*Given request*
Copy out each of the items below word for word, keeping every line unchanged.

*Data lines*

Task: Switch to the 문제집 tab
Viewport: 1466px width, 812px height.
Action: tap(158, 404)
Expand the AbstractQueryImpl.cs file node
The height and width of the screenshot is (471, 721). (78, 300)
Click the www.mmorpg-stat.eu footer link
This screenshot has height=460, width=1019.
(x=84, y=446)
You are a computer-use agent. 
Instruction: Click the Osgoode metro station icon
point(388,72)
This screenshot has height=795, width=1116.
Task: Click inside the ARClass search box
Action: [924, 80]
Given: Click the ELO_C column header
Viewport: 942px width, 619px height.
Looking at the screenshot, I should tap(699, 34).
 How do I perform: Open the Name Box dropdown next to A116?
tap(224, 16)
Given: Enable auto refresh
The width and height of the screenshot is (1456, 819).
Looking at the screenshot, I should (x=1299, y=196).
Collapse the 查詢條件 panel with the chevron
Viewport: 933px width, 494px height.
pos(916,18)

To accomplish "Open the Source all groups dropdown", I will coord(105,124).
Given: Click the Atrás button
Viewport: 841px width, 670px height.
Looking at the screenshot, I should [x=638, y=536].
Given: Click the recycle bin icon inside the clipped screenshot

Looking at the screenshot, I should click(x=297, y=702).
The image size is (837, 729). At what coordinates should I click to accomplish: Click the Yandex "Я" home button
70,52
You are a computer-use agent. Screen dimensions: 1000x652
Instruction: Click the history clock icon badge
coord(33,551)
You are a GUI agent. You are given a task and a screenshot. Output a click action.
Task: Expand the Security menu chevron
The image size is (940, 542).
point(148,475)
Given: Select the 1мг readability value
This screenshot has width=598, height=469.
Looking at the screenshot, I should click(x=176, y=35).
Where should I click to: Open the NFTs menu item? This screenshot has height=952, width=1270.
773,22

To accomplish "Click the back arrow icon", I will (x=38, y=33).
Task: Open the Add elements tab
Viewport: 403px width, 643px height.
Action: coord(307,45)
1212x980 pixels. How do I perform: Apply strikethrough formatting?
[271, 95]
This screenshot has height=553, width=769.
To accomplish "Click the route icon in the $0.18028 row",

*Task output*
Task: Switch to the 문제집 tab
Viewport: 1466px width, 812px height.
Action: tap(158, 404)
Expand the AbstractQueryImpl.cs file node
The height and width of the screenshot is (471, 721). (78, 300)
Click the www.mmorpg-stat.eu footer link
This screenshot has height=460, width=1019.
(x=84, y=446)
You are a computer-use agent. 
Instruction: Click the Osgoode metro station icon
point(388,72)
This screenshot has height=795, width=1116.
Task: Click inside the ARClass search box
Action: [924, 80]
Given: Click the ELO_C column header
Viewport: 942px width, 619px height.
Looking at the screenshot, I should tap(699, 34).
 How do I perform: Open the Name Box dropdown next to A116?
tap(224, 16)
Given: Enable auto refresh
The width and height of the screenshot is (1456, 819).
Looking at the screenshot, I should (x=1299, y=196).
Collapse the 查詢條件 panel with the chevron
Viewport: 933px width, 494px height.
pos(916,18)

To accomplish "Open the Source all groups dropdown", I will coord(105,124).
Given: Click the Atrás button
Viewport: 841px width, 670px height.
Looking at the screenshot, I should [x=638, y=536].
Given: Click the recycle bin icon inside the clipped screenshot

Looking at the screenshot, I should click(x=297, y=702).
The image size is (837, 729). At what coordinates should I click to accomplish: Click the Yandex "Я" home button
70,52
You are a computer-use agent. Screen dimensions: 1000x652
Instruction: Click the history clock icon badge
coord(33,551)
You are a GUI agent. You are given a task and a screenshot. Output a click action.
Task: Expand the Security menu chevron
The image size is (940, 542).
point(148,475)
Given: Select the 1мг readability value
This screenshot has width=598, height=469.
Looking at the screenshot, I should click(x=176, y=35).
Where should I click to: Open the NFTs menu item? This screenshot has height=952, width=1270.
773,22

To accomplish "Click the back arrow icon", I will (x=38, y=33).
Task: Open the Add elements tab
Viewport: 403px width, 643px height.
Action: coord(307,45)
1212x980 pixels. How do I perform: Apply strikethrough formatting?
[271, 95]
This screenshot has height=553, width=769.
To accomplish "Click the route icon in the $0.18028 row",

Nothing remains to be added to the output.